Her original public defender, Patrick Barber, was disbarred in an unrelated case in 2010 after the Appellate Division of state Supreme Court concluded that he had fabricated court orders and documents “in an effort to mislead and deceive his clients into believing he had undertaken the tasks for which he was retained.”


Barber was the second Washington County public defender to be disbarred in recent years.


SolarFest canceled for 2015

After 20 years of serving as a kind of annual Woodstock of the alternative energy and green living movements in Vermont, SolarFest has been canceled for 2015 and its future is uncertain.
The summer festival, held for the past 10 years at Forget-Me-Not Farm in Tinmouth, has struggled with declining attendance and mounting debt in recent years, its organizers say.
The Rutland Herald reported quoted Patty Kenyon, who had served as the festival’s director until August, as saying attendance had fallen from nearly 8,000 in 2008 to only 3,500 this year. Kenyon said she stepped down as director when the nonprofit organization could no longer afford to pay her. The group is $20,000 in debt, she said.


Apart from its financial problems, the festival also is seeking a new home. Its lease at Forget-Me-Not Farm is expiring, and the farm’s owner, who serves on the SolarFest board, has told the group she doesn’t want to renew because she wants to focus more on therapeutic work she is doing with retired racehorses at the farm.


Kenyon told the Herald that the need for a new home might offer the festival a chance to relocate to a more populous location that would help solve its attendance problems.


“If it was closer to an urban location like Rutland, it might attract more people,” she said.
Rutland has become a focal point for solar energy development in recent years. But one of SolarFest’s challenges is that solar-power installations are no longer so rare, and it’s a lot easier to find out about green-energy technology than it was in the festival’s early years.


“In the beginning, it had a fairly major effect on getting information out there and helping to spread the word about renewable technologies that could work in the real world,” SolarFest board member John Blittersdorf told the newspaper.


“That influence has dropped over the years because there’s more information readily out there,” he added. “But I think there’s still a place for SolarFest.”

 

Glens Falls reaches deal to sell arena
City officials in Glens Falls have agreed to sell the city’s Civic Center to a coalition of local business owners for $600,000.
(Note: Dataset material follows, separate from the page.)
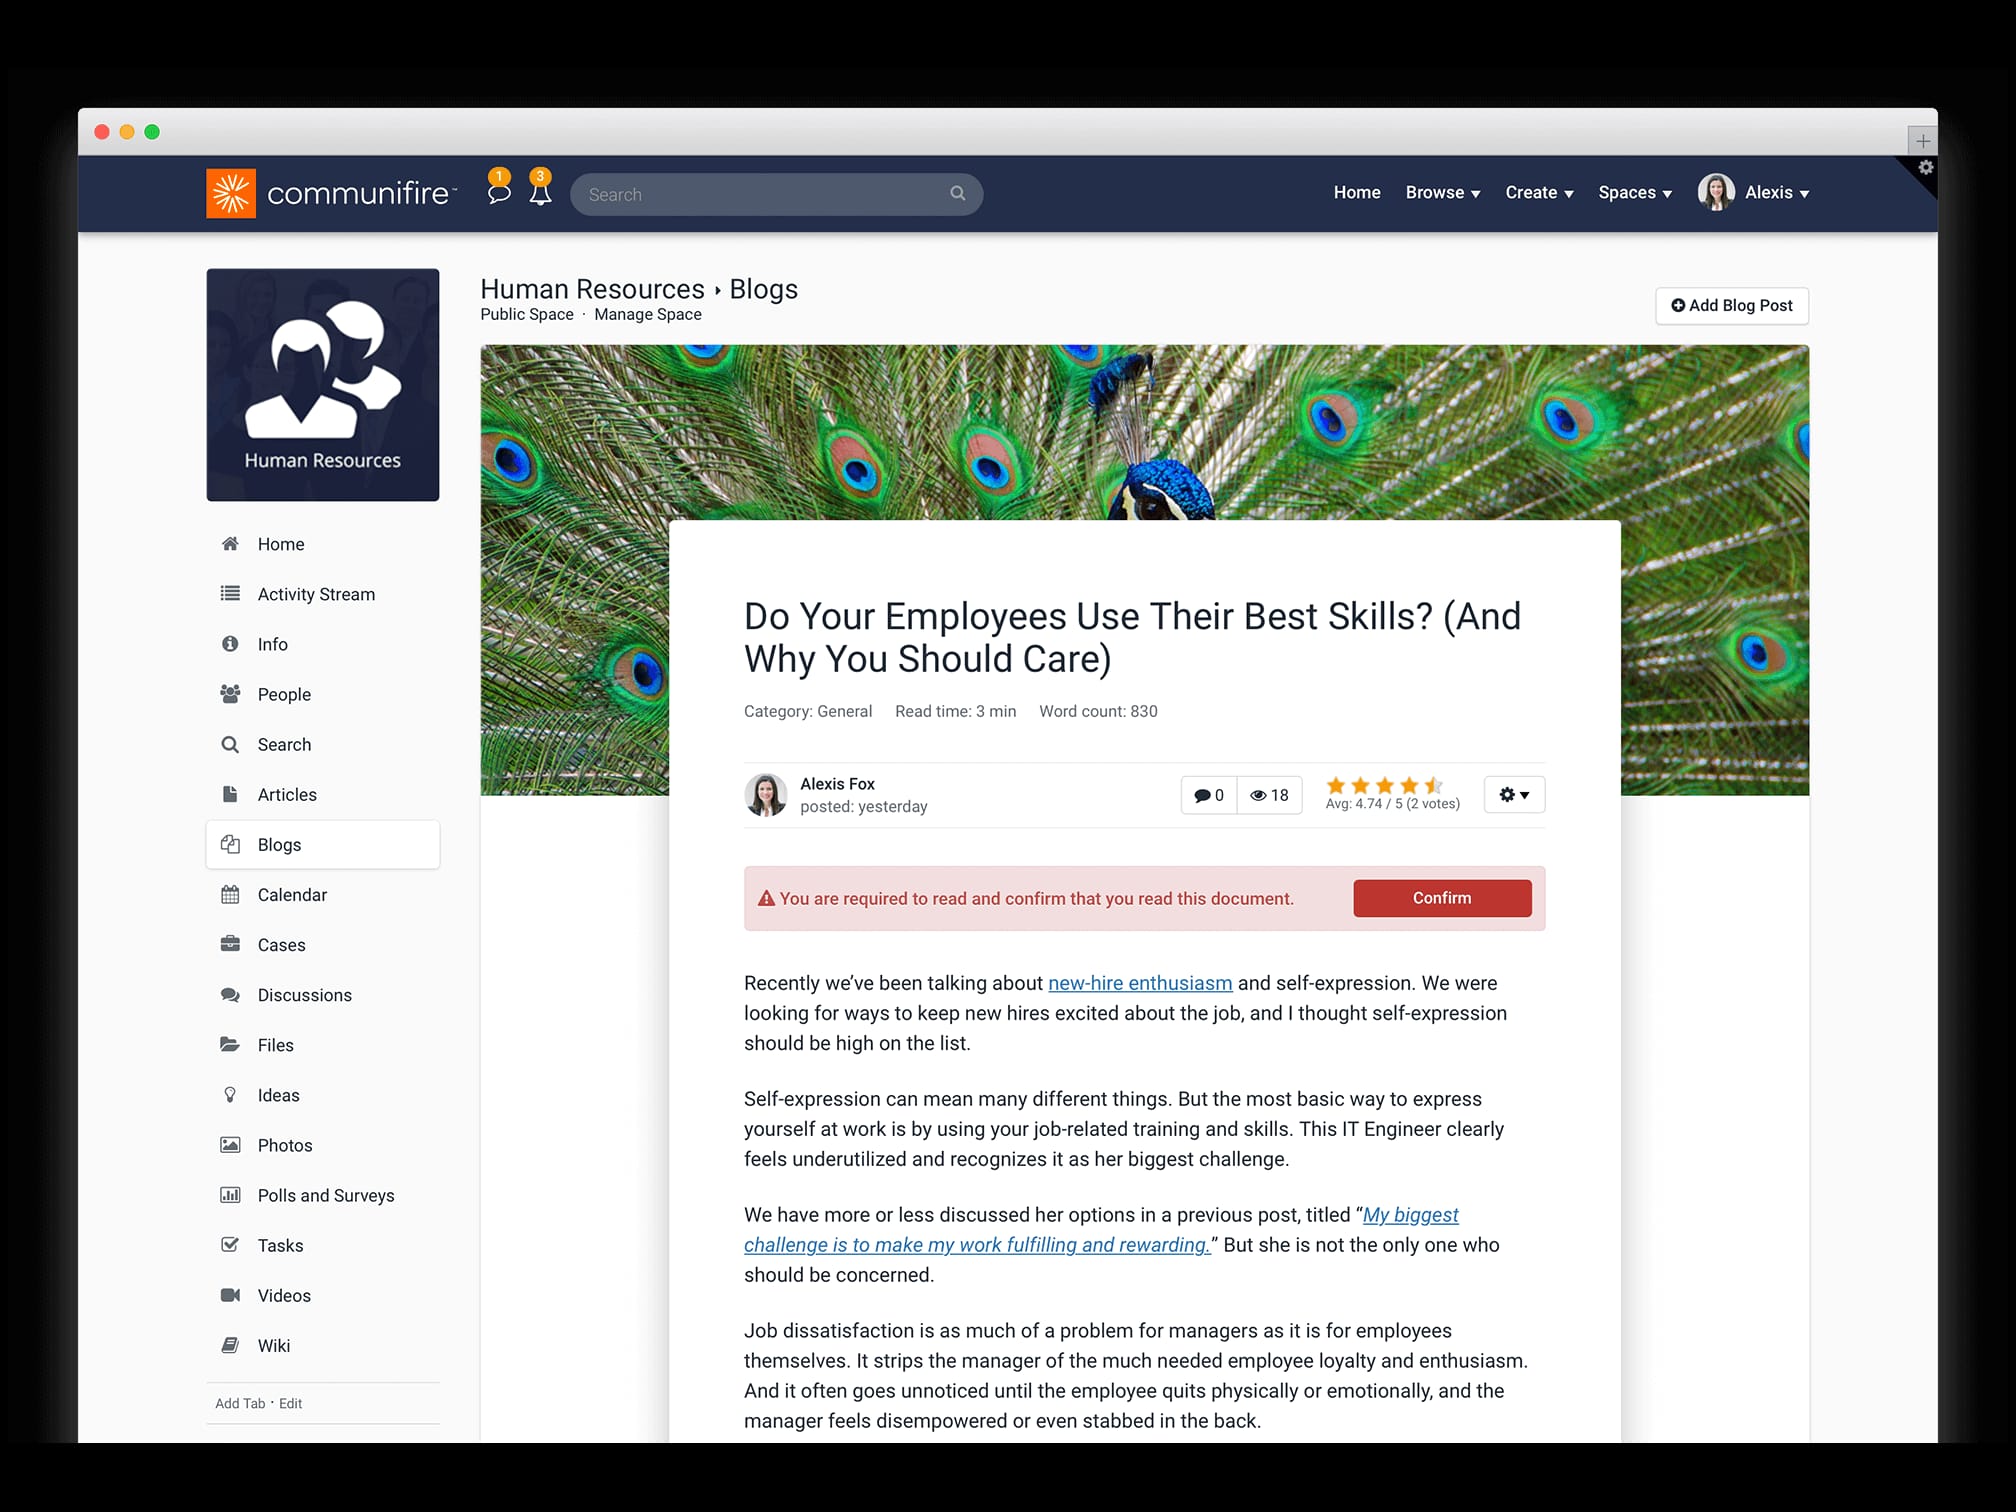The image size is (2016, 1512).
Task: Open the Spaces dropdown
Action: pyautogui.click(x=1634, y=192)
The 4,700-seat sports arena and performance venue at the foot of Glen Street has steadily lost money since it opened in 1979, and in recent years it required annual subsidies from city taxpayers ranging from $500,000 to nearly $1 million. Mayor John “Jack” Diamond has said the city can no longer afford the subsidies, and he began pushing earlier this year to sell the facility after Warren County supervisors balked at the idea of helping to support it.
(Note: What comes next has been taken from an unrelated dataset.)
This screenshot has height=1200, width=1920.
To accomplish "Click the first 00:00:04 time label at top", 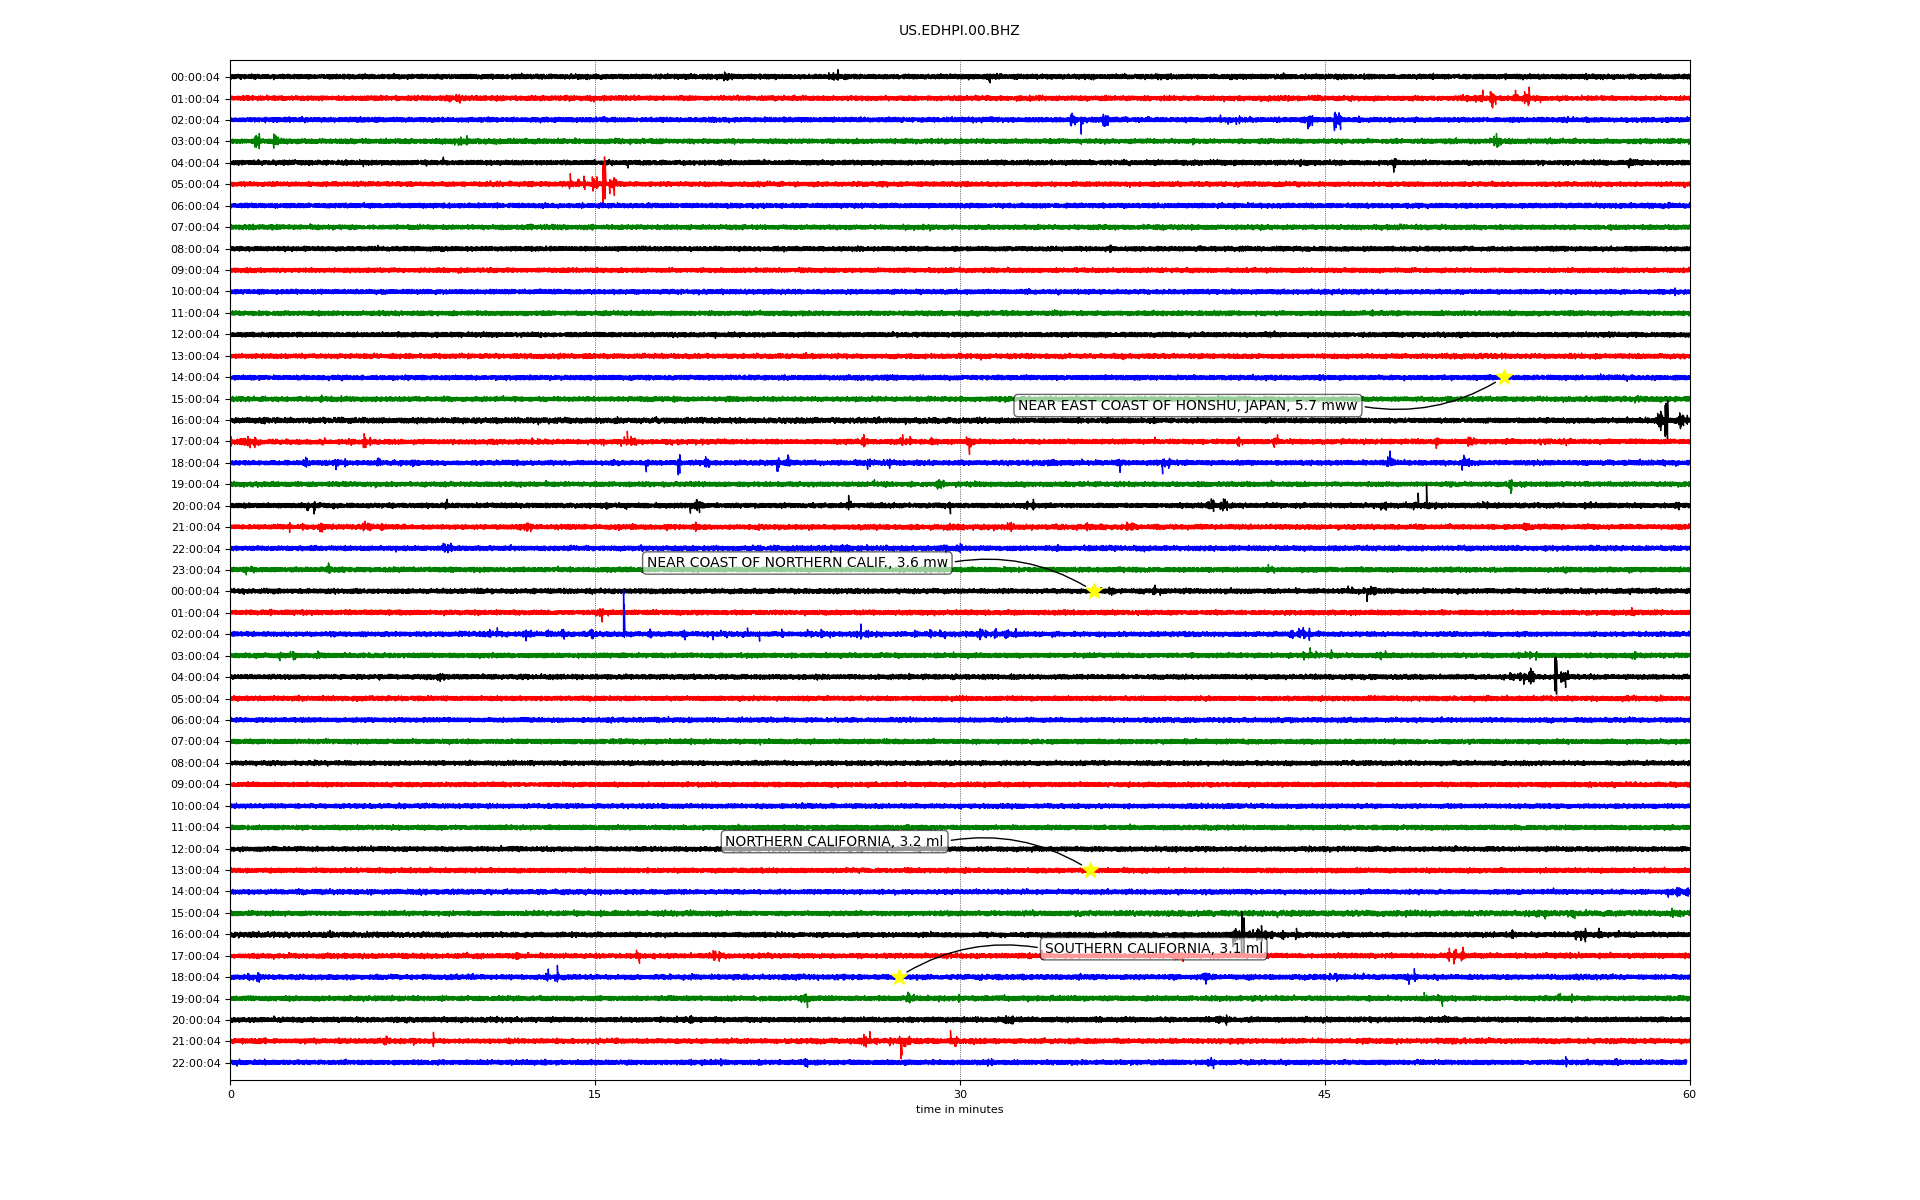I will (x=195, y=77).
The Post-Star of Glens Falls reported that the city’s Common Council voted unanimously on Oct. 21 to enter into a five-year lease-purchase agreement offered by the nonprofit Coalition to Save Our Civic Center. The coalition, which has about 30 members, presented Diamond with a check for $60,000 to cover a required, non-refundable deposit.


In making the deal, the city rejected the offer of the only other bidder, Adirondack Sports & Entertainment, which had offered $800,000 to buy the building outright. The company had said it wanted to set up a youth hockey academy at the Civic Center while continuing to use the building for sporting events and concerts. But Diamond had expressed doubts about the viability of the company’s plans.